→ TASK PROMPT:
May I have the lines from the one containing "Open the 默认排序" to the end of the entries, returned exactly and with nothing else?

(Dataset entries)

════════

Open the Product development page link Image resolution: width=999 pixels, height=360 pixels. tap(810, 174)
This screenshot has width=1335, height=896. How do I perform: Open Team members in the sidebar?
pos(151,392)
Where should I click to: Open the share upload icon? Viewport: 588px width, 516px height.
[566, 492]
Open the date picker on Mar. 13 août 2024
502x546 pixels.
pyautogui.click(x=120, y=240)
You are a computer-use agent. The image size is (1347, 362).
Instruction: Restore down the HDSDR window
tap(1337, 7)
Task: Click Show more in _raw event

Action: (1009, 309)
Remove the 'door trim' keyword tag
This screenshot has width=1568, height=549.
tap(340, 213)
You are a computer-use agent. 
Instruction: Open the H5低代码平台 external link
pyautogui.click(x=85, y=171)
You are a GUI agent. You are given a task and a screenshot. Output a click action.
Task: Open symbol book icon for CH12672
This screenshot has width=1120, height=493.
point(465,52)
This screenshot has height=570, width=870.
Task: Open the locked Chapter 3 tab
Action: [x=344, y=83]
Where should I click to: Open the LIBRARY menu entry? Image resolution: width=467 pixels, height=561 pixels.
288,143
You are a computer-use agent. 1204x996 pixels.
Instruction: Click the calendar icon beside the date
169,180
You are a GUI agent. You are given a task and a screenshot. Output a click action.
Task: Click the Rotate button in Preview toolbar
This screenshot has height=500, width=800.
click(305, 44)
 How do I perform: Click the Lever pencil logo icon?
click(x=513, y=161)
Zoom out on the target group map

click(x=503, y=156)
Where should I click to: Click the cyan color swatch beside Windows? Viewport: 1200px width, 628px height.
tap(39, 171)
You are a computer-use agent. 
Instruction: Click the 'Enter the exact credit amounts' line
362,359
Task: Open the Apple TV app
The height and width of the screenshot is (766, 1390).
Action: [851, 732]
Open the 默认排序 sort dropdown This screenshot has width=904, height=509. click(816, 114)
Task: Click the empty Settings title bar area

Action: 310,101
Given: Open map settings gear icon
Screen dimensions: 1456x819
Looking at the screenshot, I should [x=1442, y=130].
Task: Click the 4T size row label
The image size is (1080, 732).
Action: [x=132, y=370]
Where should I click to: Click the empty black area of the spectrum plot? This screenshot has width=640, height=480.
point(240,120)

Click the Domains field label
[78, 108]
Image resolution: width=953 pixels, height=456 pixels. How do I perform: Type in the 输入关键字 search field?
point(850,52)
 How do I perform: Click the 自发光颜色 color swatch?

════════

→ REPLY:
Open the 默认排序 sort dropdown This screenshot has width=904, height=509. click(816, 114)
Task: Click the empty Settings title bar area

Action: 310,101
Given: Open map settings gear icon
Screen dimensions: 1456x819
Looking at the screenshot, I should [x=1442, y=130].
Task: Click the 4T size row label
The image size is (1080, 732).
Action: [x=132, y=370]
Where should I click to: Click the empty black area of the spectrum plot? This screenshot has width=640, height=480.
point(240,120)

Click the Domains field label
[78, 108]
Image resolution: width=953 pixels, height=456 pixels. How do I perform: Type in the 输入关键字 search field?
point(850,52)
 How do I perform: Click the 自发光颜色 color swatch?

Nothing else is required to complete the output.